The disheartening news has extended into the 2016 NFL season. Guaranteed prize pools have basically been cut in half from last year. As Legal Sports Report points out, DraftKings’s biggest NFL jackpot is $5 million and FanDuel’s is $2 million; last year, the biggest payouts were $10 million and $5 million, respectively.
According to Forbes, during the first week of the 2016 NFL season, both sites lost money on their biggest jackpot games of the week.
But we still have 15 weeks of football left this season. Where do the sites go from here?
For one, consumers will see less advertising.
After the football season ended, Eccles admitted FanDuel had been overexposed and that the ad spend for 2016 would be “down significantly” from 2015. DraftKings has the same game plan.
“The regularity [of the ads] has changed for several reasons,” Wasserman said. “First, we always knew that this year’s ad pace would be lighter than the last. That was our strategy even before the fall’s events. Last year’s objective was brand awareness; this year, [it’s] about engagement. And certainly, we did get the message from customers and media about the intensity of our rotation as well. So, the pace reflects our original strategy, updated to incorporate the consumer feedback. The tone reflects market research that we’ve done on why people play DraftKings. They play because it’s fun and makes watching sports more fun. Hence, engagement.”
“Everybody thought [DFS] would be like the new iPhone, like it’d be the next big thing. But what you have instead is an iPad.”
There have been talks of a merger. FanDuel has not commented on the rumors, but earlier this month, Jason Robins, the CEO of DraftKings, confirmed to Bloomberg that the two sides have been in talks for the past 18 months. He said more players combined on one site would be ideal, and it would allow the two sites to combine legal and lobbying expenses. But a source said that a merger was unlikely because the two CEOs have different philosophies, the companies maintain different cultures, and too many top DFS players use both sites concurrently. (FanDuel did not respond to questions from the Daily Dot.)
There is a viable path forward without a merger. “Investors are bullish,” Wasserman said, but DraftKings just announced it raised another $150 million.
“[FanDuel] can be reasonably profitable taking 20 percent of the market,” a FanDuel company source not authorized to speak on the record told the Daily Dot. “That’d be a really good thing, because there’s a lot money in there.”
Mostly, the industry is trying to mature and convince the fans that setting a daily lineup is more rewarding (at least in the short term) than a season-long commitment. Some states have legalized DFS—with new laws calling for DraftKings and FanDuel to pay fees to be licensed in that state—and they’re playing ball with states that are wary while trying to avoid the controversies that led to so much scrutiny.
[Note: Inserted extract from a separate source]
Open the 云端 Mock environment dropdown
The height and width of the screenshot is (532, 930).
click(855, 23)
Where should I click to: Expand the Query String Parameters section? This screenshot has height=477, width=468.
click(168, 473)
“The future is undoubtedly bright,” Wasserman said. “We had a course correction, played out in the public eye. But growth numbers are strong and investors still believe in this industry. And most importantly, consumers really want to play. As long as we keep delivering innovative and quality products… there is no limit to the upside.”
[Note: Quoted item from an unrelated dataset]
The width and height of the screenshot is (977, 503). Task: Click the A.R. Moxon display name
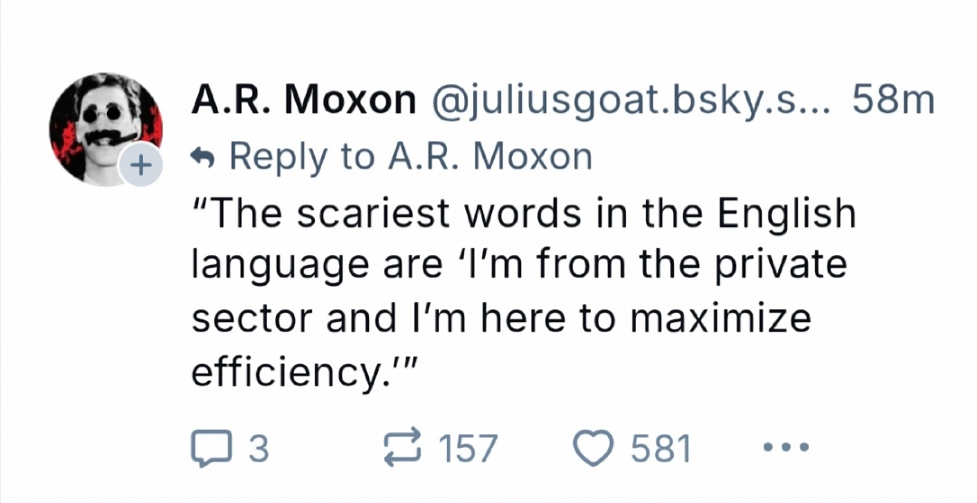click(x=303, y=101)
Both sites continue to lose money—they are still young startups, after all—but as Fortune recently reported, DraftKings and FanDuel say “their active user and gross revenue figures were significantly higher for the first half of 2016 than for the first half of 2015.” DraftKings also said its gross revenue is up 98.2 percent while the percentage of unique paying users has risen 136 percent.
Those are promising figures for the industry, lending support to the idea that daily fantasy sports will stay, even though the goal posts appear to have changed.
“It’s way different than what people thought,” the FanDuel source said. “Everybody thought [DFS] would be like the new iPhone, like it’d be the next big thing. But what you have instead is an iPad. It’s cool. It’s nice. It’s profitable [potentially]. But it’s not the next big thing.”